Diego Simeone's side warmed up for the visit of the Premier League champions with a 2-0 victory over a previously unbeaten Sevilla side which highlighted just why so few teams relish taking on the 2014 and 2016 Champions League finalists.
Simeone called the new surprisingly atmospheric Wanda Metropolitano a "Roman circus" and his gladiators will be ready for Chelsea in a match where punters should be looking to be against goals judging by this performance.
Under 2.5 goals is 4-6 and 'no' in the both teams to score market at
9-10 could be of interest as Atletico did not allow Sevilla a shot on target in the entire 90 minutes despite Simeone resting influential centre-back Diego Godin.
More Team in Focus
Sevilla threatened twice - Pablo Sarabia's early long-range effort hit the post after two deflections while the second occasion was a goalmouth scramble following a corner.
Apart from that ace keeper Jan Oblak was expertly protected and not just by the solid rearguard.

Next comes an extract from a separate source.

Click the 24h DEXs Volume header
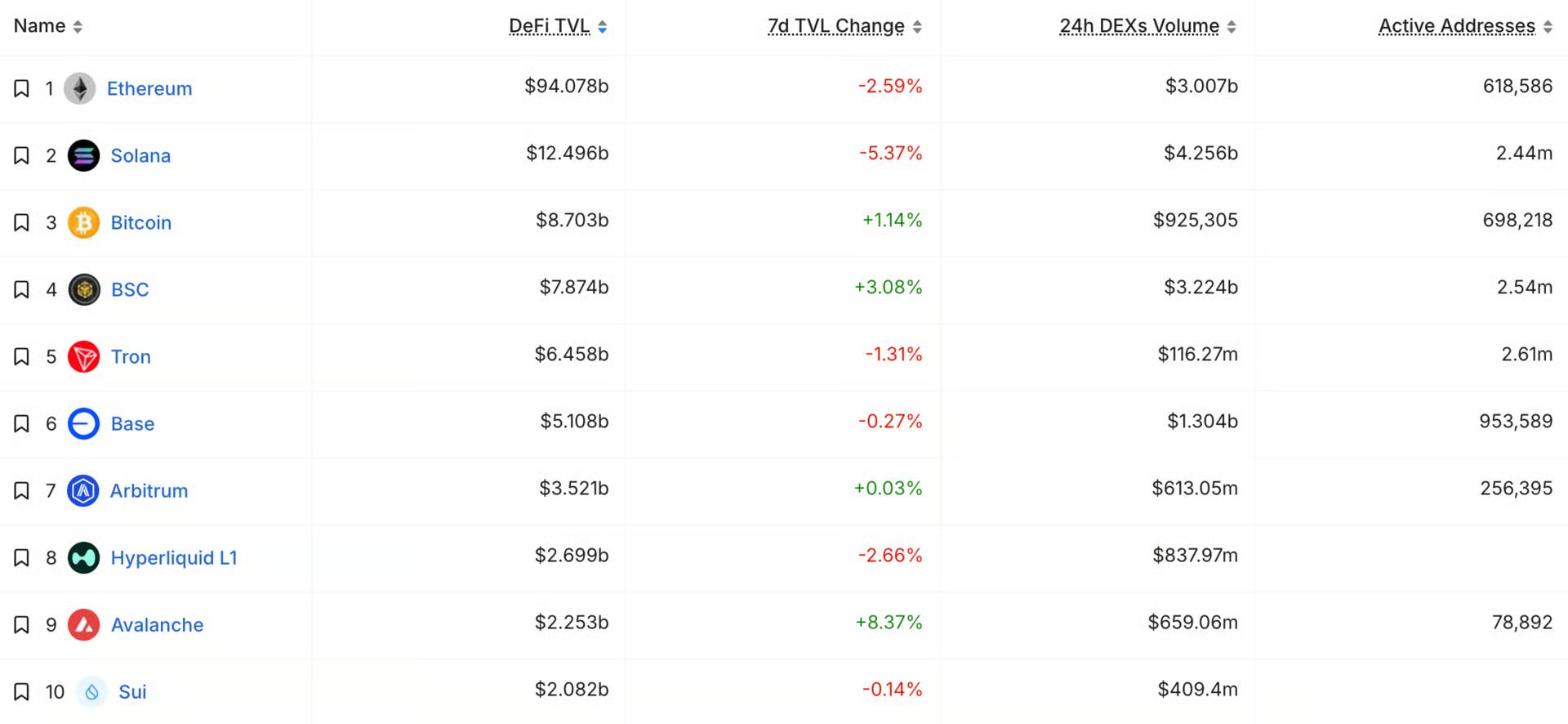Viewport: 1568px width, 724px height. coord(1139,26)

The whole team is organised to defend from the front so the forwards drop deep, the midfield quartet are never far from the back four and the defence allows little space for opponents in behind.

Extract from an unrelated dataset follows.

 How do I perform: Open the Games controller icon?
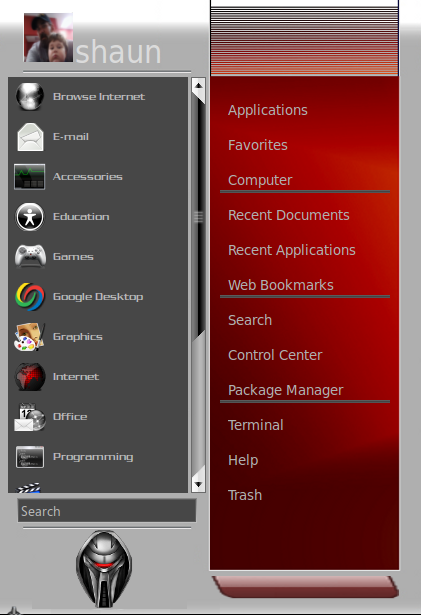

It's been the same for years but it's still quite amazing that the players never seem to tire of doing the same things week after week.

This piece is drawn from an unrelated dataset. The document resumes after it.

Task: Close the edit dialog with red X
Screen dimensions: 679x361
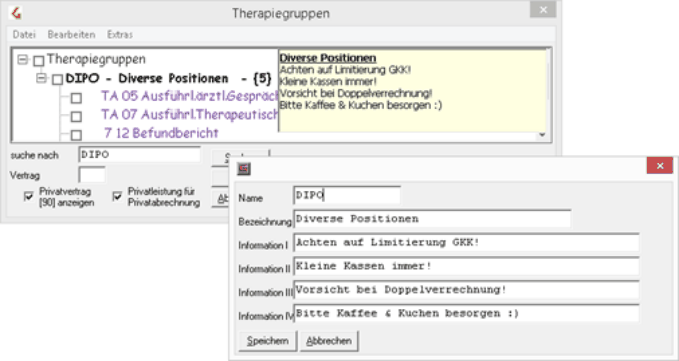Action: (660, 166)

However, from an offensive point of view Chelsea should feel confident they possess the personnel to stifle Atletico given the hosts are determined to play safety-first football.
Rarely in the first half did Atletico threaten apart from when former Blue Filipe Luis smacked the crossbar and it was a mistake from Sevilla which changed the flow of the game just after half-time.
Steven N'Zonzi's back pass lacked direction and it was pounced upon by the excellent Yannick Carrasco before the Belgian winger helped to turn provider for Antoine Griezmann's goal which killed the game.
Carrasco was the one player who looked as if he had licence to roam and make a difference, and Atletico were otherwise narrow in midfield. Saul Niguez sits centrally alongside Gabi and Koke is nominally from the right but is usually close to the pair.
Griezmann was quiet apart from his goal and Simeone is clearly struggling to find the right partner for the Frenchman, hence his decision to buy Diego Costa, who is unavailable until January.
The lightweight but lively Luciano Vietto did his best work in areas of little danger and was replaced by Angel Carrera before the hour-mark, while Kevin Gameiro got less than ten minutes. Fernando Torres was not even in the matchday squad.
Carrasco would be the one to take out of this for first goalscorer backers but also keep an eye on Saul, who seems to be the player Atletico look for from set-piece situations.
Seville had the vast majority of possession (61 per cent) but it was in areas where Atletico were happy for the visitors to have the ball and they were unable to get any kind of service up to Luis Muriel.
It was strange to see Ever Banega playing so deep, often taking the ball off the centre-backs and the number ten possibly could have done more damage in an advanced position.
However, from a defensive point of view they were comfortable until N'Zonzi's uncharacteristic error and Sevilla should be aiming for fourth spot in La Liga as well as the last 16 of the Champions League.
Atletico Madrid 4-4-2: Oblak; Vrsaljko, Savic, Lucas, Filipe Luis; Koke, Saul, Gabi, Carrasco (Gameiro 81); Griezmann (Thomas 72), Vietto (Correa 57).
Sevilla 4-2-3-1: Rico; Mercado (Krohn-Dehli 77), Lenglet, Carrico, Carole; N'Zonzi, Banega; Navas, Vazquez, Sarabia (Correa 58); Muriel (Ben Yedder 68).